Simplified processing and rapid quantification of buprenorphine, norbuprenorphine, and their conjugated metabolites in human plasma using UPLC-MS/MS: Assessment of buprenorphine exposure during opioid use disorder treatment.

机构信息

Department of Pharmaceutical Sciences, School of Pharmacy, University of Pittsburgh, Pittsburgh, Pennsylvania, USA.

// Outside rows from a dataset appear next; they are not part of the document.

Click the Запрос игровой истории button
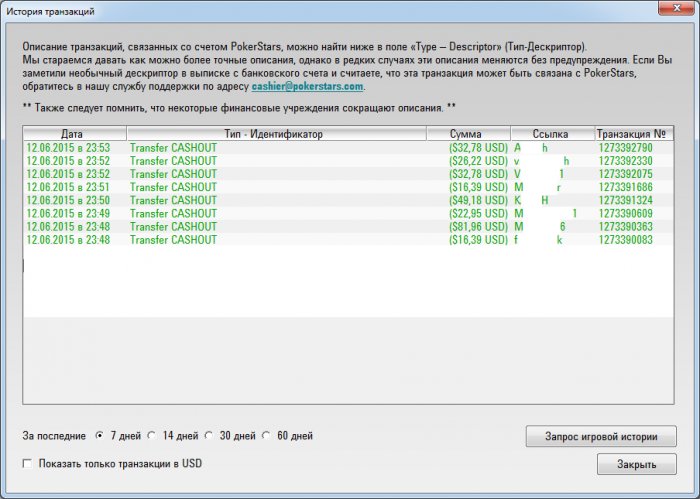The height and width of the screenshot is (499, 700). click(x=600, y=437)
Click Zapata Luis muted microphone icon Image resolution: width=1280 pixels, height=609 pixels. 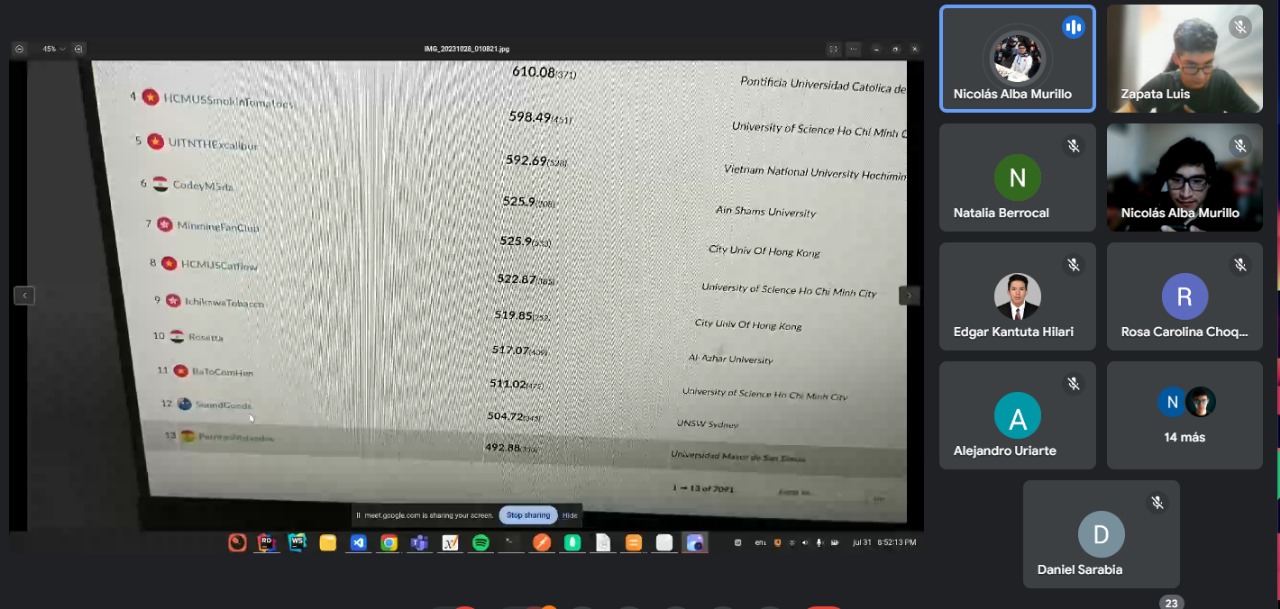[1240, 27]

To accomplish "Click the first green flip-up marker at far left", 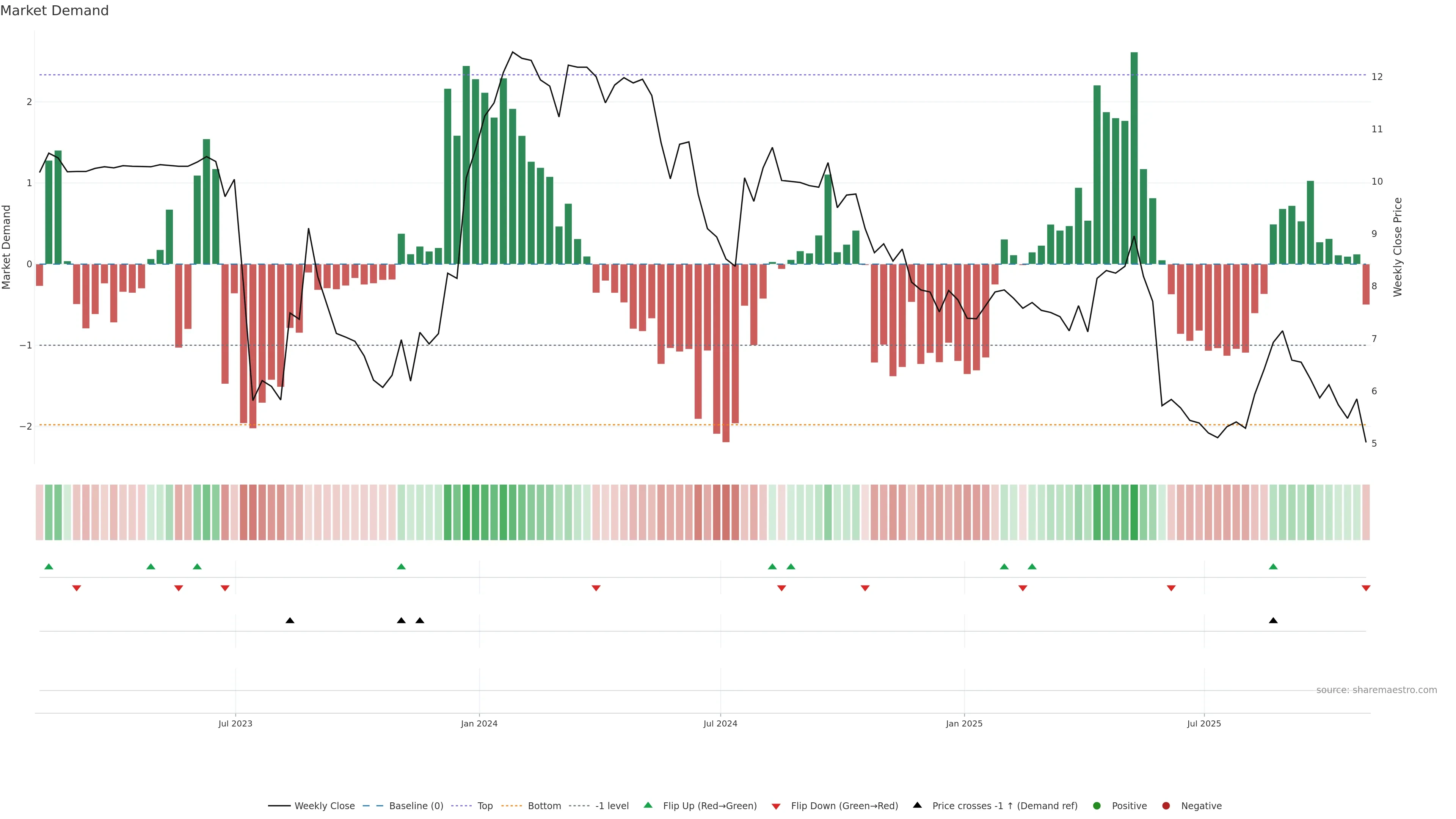I will pyautogui.click(x=49, y=566).
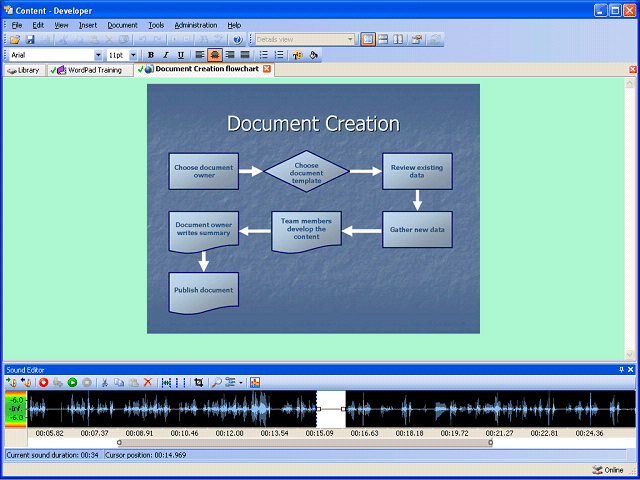Switch to the WordPad Training tab

[92, 70]
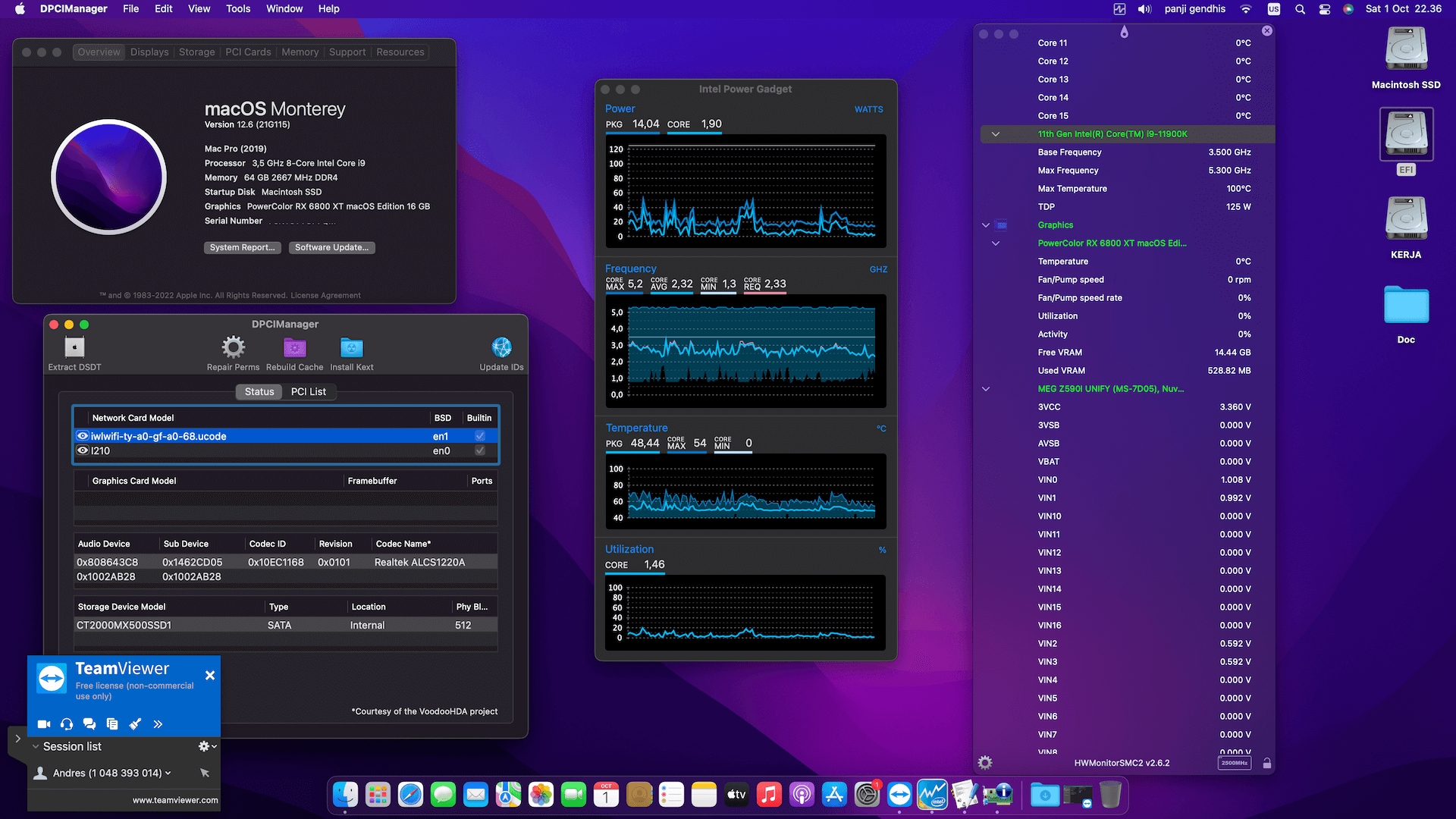The image size is (1456, 819).
Task: Click the 2500MHz frequency control in HWMonitorSMC2
Action: 1235,762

Department of Clinical Pharmacy, Faculty of Pharmacy, Jordan University of Science and Technology, Irbid, Jordan.

出版信息

J Mass Spectrom. 2024 Apr;59(4):e5015. doi: 10.1002/jms.5015.

DOI:10.1002/jms.5015
PMID:38501738
Abstract

Opioid use disorder (OUD) is a chronic neurobehavioral ailment and is prevalent in pregnancy. OUD is commonly treated with methadone or buprenorphine (BUP). Pregnancy is known to alter the pharmacokinetics of drugs and may lead to changes in drug exposure and response. A simple, specific, and sensitive analytical method for measuring the parent drug and its metabolites is valuable for assessing the impact of pregnancy on drug exposure. A new liquid chromatography-tandem mass spectrometric method that utilized a simple protein precipitation procedure for sample preparation and four deuterated internal standards for quantification was developed and validated for BUP and its major metabolites (norbuprenorphine [NBUP], buprenorphine-glucuronide [BUP-G], and norbuprenorphine-glucuronide [NBUP-G]) in human plasma. The standard curve was linear over the concentration range of 0.05-100 ng/mL for BUP and NBUP, and 0.1-200 ng/mL for BUP-G and NBUP-G. Intra- and inter-day bias and precision were within ±15% of nominal values for all the analytes. Quality controls assessed at four levels showed high recovery consistently for all the analytes with minimal matrix effect. Adequate analyte stability was observed at various laboratory conditions tested. Overall, the developed method is simple, sensitive, accurate and reproducible, and was successfully applied for the quantification of BUP and its metabolites in plasma samples collected from pregnant women in a clinical study assessing BUP exposure during OUD treatment.

摘要

阿片类使用障碍(OUD)是一种慢性神经行为疾病,在妊娠中很常见。OUD 通常用美沙酮或丁丙诺啡(BUP)治疗。已知妊娠会改变药物的药代动力学,可能导致药物暴露和反应的变化。一种简单、特异、灵敏的分析方法来测量母体药物及其代谢物对于评估妊娠对药物暴露的影响很有价值。本文建立并验证了一种新的液相色谱-串联质谱法,该方法采用简单的蛋白沉淀法进行样品前处理,并用 4 种氘代内标物进行定量分析,用于检测人血浆中的 BUP 及其主要代谢物(去甲丁丙诺啡[NBUP]、丁丙诺啡-葡萄糖醛酸[BUP-G]和去甲丁丙诺啡-葡萄糖醛酸[NBUP-G])。BUP 和 NBUP 的标准曲线在 0.05-100ng/mL 浓度范围内线性良好,BUP-G 和 NBUP-G 的标准曲线在 0.1-200ng/mL 浓度范围内线性良好。所有分析物的日内和日间偏差和精密度均在名义值的±15%以内。在四个水平评估的质控结果表明,所有分析物的回收率均较高,基质效应较小。在各种实验室条件下均观察到足够的分析物稳定性。总之,所建立的方法简单、灵敏、准确、重现性好,成功应用于评估 OUD 治疗期间 BUP 暴露的临床研究中采集的孕妇血浆样品中 BUP 及其代谢物的定量分析。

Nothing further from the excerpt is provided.